### WHAT THE EXERCISE ASKS
Examine every line of the listing below. Count those containing "minute" and state only the result.

### DATA EXCERPTS
:::

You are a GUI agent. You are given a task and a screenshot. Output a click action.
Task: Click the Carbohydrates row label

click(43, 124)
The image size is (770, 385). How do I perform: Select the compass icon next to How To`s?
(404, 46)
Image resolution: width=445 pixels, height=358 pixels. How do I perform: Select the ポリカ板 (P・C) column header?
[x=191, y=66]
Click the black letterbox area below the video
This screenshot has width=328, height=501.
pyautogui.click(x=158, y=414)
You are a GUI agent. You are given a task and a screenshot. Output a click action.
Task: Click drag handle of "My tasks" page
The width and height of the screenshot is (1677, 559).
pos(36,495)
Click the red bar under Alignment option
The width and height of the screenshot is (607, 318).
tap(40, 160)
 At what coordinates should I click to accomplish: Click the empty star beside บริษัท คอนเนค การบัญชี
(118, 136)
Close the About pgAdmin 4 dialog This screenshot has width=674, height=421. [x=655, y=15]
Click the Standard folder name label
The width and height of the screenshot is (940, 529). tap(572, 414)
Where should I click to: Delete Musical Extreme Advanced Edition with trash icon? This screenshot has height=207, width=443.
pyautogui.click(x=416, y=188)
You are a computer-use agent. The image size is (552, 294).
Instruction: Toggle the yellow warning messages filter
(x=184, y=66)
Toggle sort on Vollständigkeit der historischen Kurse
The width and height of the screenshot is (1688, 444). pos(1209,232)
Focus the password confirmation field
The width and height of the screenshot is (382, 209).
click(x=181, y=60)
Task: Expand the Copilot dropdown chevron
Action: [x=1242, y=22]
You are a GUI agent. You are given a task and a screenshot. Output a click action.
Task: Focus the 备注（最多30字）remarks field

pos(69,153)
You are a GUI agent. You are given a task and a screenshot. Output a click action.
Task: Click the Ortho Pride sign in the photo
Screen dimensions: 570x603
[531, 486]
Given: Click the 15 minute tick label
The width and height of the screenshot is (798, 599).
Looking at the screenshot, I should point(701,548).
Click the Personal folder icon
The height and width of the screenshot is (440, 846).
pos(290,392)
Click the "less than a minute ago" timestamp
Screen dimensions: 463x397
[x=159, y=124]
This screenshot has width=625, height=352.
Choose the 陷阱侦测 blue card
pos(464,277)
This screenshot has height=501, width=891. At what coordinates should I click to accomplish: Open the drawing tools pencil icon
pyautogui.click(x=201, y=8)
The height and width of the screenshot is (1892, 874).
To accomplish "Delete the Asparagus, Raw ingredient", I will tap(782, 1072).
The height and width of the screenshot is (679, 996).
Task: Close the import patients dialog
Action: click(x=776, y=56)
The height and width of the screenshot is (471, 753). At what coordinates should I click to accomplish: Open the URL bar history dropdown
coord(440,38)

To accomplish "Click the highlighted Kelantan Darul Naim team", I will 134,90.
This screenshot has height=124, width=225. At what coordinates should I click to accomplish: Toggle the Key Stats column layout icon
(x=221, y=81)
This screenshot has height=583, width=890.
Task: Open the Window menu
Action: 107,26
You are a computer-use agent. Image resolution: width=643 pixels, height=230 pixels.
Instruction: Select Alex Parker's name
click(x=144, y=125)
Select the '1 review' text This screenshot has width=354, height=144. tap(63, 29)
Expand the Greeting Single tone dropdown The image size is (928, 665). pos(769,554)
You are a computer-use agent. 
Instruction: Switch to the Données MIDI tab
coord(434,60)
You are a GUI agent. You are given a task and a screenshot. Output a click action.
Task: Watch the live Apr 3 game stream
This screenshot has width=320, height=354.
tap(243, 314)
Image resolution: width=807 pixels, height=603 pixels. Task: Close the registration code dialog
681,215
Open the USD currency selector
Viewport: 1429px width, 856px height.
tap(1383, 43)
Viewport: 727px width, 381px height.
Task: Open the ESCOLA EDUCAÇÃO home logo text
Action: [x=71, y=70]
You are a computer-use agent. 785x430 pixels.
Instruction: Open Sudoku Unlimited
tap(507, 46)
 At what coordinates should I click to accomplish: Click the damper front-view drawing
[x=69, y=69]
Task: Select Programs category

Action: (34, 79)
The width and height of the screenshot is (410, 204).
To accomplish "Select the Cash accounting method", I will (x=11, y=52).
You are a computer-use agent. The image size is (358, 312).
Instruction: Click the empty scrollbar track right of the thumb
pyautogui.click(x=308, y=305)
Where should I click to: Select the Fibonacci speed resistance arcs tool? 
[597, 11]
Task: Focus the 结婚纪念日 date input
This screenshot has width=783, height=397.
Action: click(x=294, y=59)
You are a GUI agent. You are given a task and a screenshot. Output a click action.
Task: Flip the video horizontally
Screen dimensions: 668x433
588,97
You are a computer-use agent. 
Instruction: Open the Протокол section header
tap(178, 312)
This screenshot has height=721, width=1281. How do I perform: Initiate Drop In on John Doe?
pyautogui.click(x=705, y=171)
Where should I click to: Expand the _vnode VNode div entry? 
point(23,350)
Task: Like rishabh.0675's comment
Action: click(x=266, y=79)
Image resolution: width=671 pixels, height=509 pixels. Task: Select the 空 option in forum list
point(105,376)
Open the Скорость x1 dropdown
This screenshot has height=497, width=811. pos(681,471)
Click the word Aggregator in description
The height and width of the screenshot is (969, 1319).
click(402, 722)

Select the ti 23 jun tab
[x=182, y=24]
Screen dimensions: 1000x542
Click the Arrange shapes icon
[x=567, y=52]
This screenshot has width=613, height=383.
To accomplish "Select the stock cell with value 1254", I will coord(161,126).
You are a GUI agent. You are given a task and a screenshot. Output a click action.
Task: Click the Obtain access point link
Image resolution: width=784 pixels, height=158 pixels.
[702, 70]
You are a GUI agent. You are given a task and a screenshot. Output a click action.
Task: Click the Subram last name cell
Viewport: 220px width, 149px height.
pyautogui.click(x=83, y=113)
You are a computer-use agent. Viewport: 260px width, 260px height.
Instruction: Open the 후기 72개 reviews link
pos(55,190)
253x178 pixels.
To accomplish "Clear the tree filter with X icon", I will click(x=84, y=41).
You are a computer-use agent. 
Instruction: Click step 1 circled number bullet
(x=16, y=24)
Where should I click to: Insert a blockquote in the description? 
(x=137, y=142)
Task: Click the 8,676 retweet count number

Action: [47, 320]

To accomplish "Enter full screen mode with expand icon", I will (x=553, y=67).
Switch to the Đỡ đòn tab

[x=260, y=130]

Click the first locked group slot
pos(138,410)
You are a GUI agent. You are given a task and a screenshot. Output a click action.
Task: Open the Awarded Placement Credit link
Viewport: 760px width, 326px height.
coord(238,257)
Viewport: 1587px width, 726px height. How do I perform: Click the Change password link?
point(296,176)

:::

### SOLUTION FOR THIS EXERCISE
2